→ WHAT THE TASK ASKS
You are asked to write out the entries exactly as they are given.

GIVEN DATA: Begin

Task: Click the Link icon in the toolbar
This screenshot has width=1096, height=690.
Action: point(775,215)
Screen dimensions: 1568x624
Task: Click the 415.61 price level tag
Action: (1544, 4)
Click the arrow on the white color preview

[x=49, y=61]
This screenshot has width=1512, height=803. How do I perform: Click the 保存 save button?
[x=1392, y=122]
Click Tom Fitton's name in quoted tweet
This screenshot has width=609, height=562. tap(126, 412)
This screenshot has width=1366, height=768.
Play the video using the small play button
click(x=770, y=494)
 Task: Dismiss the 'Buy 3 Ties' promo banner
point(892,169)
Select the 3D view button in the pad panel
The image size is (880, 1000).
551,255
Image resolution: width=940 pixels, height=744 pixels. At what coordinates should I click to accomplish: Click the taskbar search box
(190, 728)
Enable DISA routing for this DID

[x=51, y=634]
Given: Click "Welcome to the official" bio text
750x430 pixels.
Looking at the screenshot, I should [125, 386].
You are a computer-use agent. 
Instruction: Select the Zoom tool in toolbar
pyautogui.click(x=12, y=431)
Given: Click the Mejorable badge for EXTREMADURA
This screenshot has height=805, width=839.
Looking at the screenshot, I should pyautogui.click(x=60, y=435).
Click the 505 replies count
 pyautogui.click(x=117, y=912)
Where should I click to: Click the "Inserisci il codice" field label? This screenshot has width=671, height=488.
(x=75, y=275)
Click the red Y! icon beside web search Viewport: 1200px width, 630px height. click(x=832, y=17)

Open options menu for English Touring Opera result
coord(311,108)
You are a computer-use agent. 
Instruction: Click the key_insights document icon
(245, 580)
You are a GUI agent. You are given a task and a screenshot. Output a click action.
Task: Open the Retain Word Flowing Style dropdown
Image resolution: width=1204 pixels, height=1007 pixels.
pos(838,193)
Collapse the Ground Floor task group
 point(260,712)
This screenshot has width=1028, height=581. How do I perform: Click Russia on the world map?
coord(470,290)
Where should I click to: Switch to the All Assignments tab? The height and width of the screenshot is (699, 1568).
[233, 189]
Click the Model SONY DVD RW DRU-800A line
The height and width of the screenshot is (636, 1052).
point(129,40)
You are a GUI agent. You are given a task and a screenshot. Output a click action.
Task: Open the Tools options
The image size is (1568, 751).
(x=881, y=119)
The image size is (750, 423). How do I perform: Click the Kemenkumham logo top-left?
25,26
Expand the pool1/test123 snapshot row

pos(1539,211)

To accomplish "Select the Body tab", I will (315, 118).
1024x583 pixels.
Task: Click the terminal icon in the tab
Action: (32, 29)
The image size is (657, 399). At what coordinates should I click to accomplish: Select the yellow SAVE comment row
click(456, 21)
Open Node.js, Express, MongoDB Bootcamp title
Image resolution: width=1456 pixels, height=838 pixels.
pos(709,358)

GIVEN DATA: End

→ YOUR SOLUTION
Task: Click the Link icon in the toolbar
This screenshot has width=1096, height=690.
Action: point(775,215)
Screen dimensions: 1568x624
Task: Click the 415.61 price level tag
Action: (1544, 4)
Click the arrow on the white color preview

[x=49, y=61]
This screenshot has width=1512, height=803. How do I perform: Click the 保存 save button?
[x=1392, y=122]
Click Tom Fitton's name in quoted tweet
This screenshot has width=609, height=562. tap(126, 412)
This screenshot has width=1366, height=768.
Play the video using the small play button
click(x=770, y=494)
 Task: Dismiss the 'Buy 3 Ties' promo banner
point(892,169)
Select the 3D view button in the pad panel
The image size is (880, 1000).
551,255
Image resolution: width=940 pixels, height=744 pixels. At what coordinates should I click to accomplish: Click the taskbar search box
(190, 728)
Enable DISA routing for this DID

[x=51, y=634]
Given: Click "Welcome to the official" bio text
750x430 pixels.
Looking at the screenshot, I should [125, 386].
You are a computer-use agent. 
Instruction: Select the Zoom tool in toolbar
pyautogui.click(x=12, y=431)
Given: Click the Mejorable badge for EXTREMADURA
This screenshot has height=805, width=839.
Looking at the screenshot, I should pyautogui.click(x=60, y=435).
Click the 505 replies count
 pyautogui.click(x=117, y=912)
Where should I click to: Click the "Inserisci il codice" field label? This screenshot has width=671, height=488.
(x=75, y=275)
Click the red Y! icon beside web search Viewport: 1200px width, 630px height. click(x=832, y=17)

Open options menu for English Touring Opera result
coord(311,108)
You are a computer-use agent. 
Instruction: Click the key_insights document icon
(245, 580)
You are a GUI agent. You are given a task and a screenshot. Output a click action.
Task: Open the Retain Word Flowing Style dropdown
Image resolution: width=1204 pixels, height=1007 pixels.
pos(838,193)
Collapse the Ground Floor task group
 point(260,712)
This screenshot has width=1028, height=581. How do I perform: Click Russia on the world map?
coord(470,290)
Where should I click to: Switch to the All Assignments tab? The height and width of the screenshot is (699, 1568).
[233, 189]
Click the Model SONY DVD RW DRU-800A line
The height and width of the screenshot is (636, 1052).
point(129,40)
You are a GUI agent. You are given a task and a screenshot. Output a click action.
Task: Open the Tools options
The image size is (1568, 751).
(x=881, y=119)
The image size is (750, 423). How do I perform: Click the Kemenkumham logo top-left?
25,26
Expand the pool1/test123 snapshot row

pos(1539,211)

To accomplish "Select the Body tab", I will (315, 118).
1024x583 pixels.
Task: Click the terminal icon in the tab
Action: (32, 29)
The image size is (657, 399). At what coordinates should I click to accomplish: Select the yellow SAVE comment row
click(456, 21)
Open Node.js, Express, MongoDB Bootcamp title
Image resolution: width=1456 pixels, height=838 pixels.
pos(709,358)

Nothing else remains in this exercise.